Given request | Copy out the records from the line with "Where should I" up to and including the line with "pyautogui.click(x=971, y=618)", leaving the pictures out of your answer.

Material for the task |
-- begin --

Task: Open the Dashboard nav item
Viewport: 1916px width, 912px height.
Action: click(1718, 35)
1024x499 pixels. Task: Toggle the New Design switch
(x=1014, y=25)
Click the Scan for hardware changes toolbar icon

-- end --
-- begin --

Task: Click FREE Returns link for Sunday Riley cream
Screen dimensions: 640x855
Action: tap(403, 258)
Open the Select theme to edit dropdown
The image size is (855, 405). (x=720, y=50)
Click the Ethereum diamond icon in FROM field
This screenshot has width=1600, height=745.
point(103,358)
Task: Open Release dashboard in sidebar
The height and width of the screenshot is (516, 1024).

-- end --
-- begin --

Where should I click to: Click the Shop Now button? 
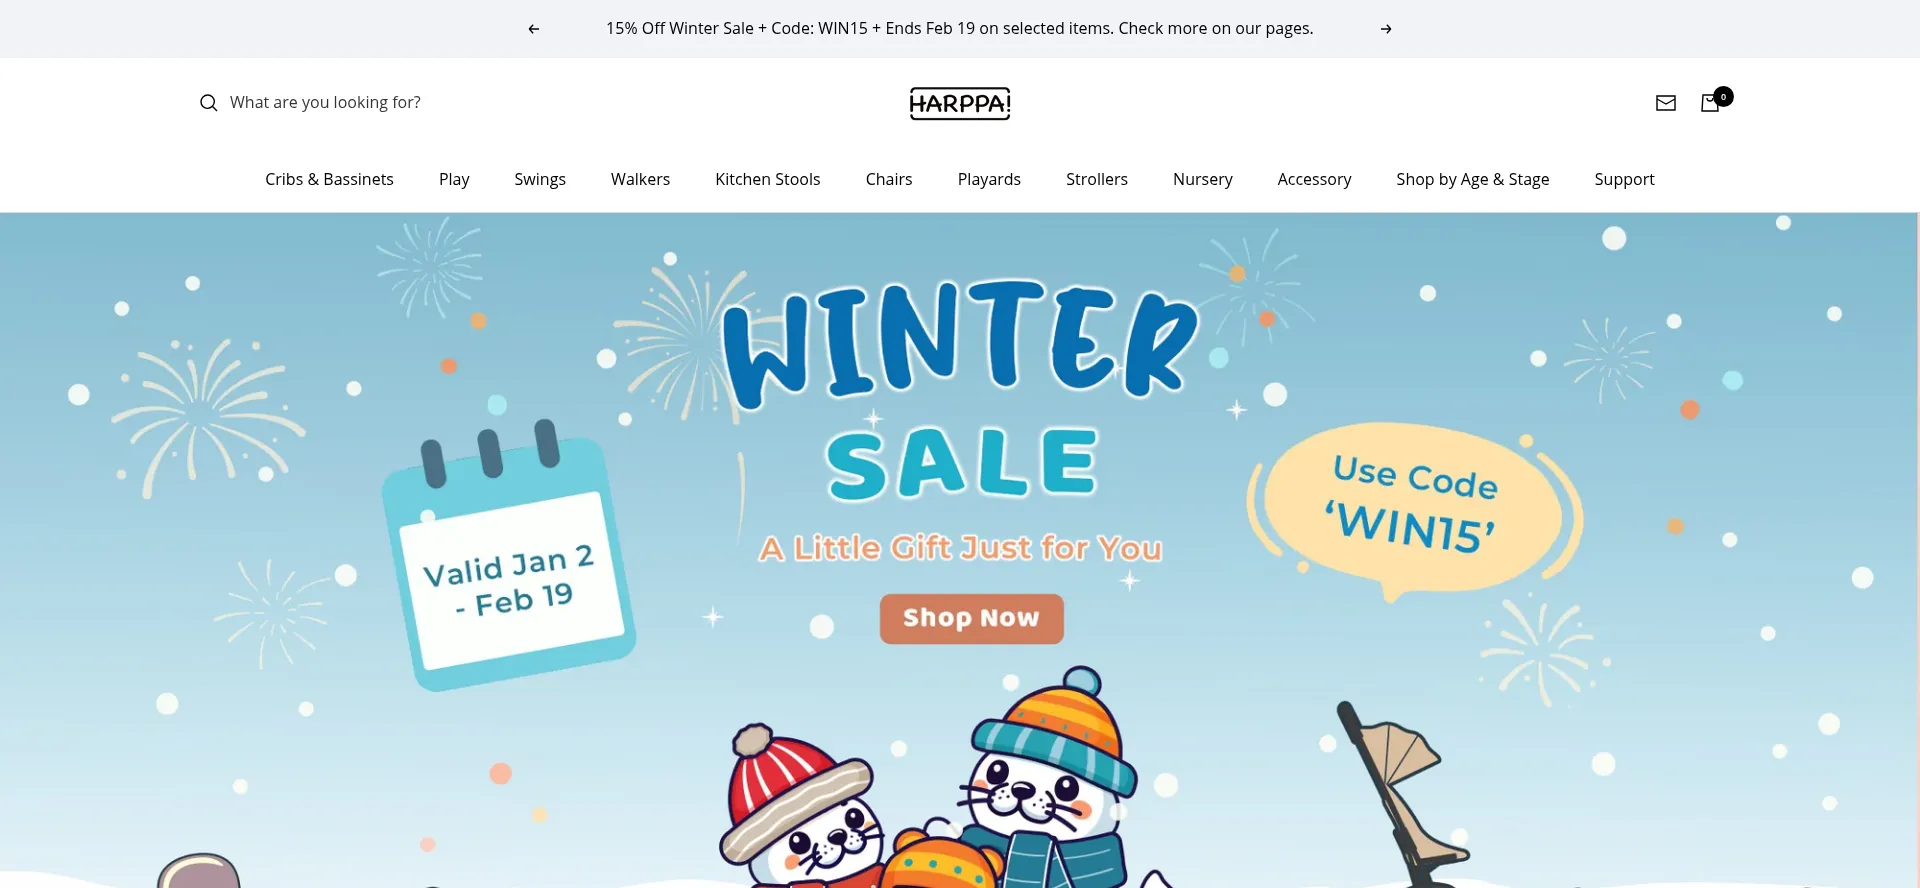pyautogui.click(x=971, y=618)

-- end --

Correct output |
Where should I click to: Click the Shop Now button? 
pyautogui.click(x=971, y=618)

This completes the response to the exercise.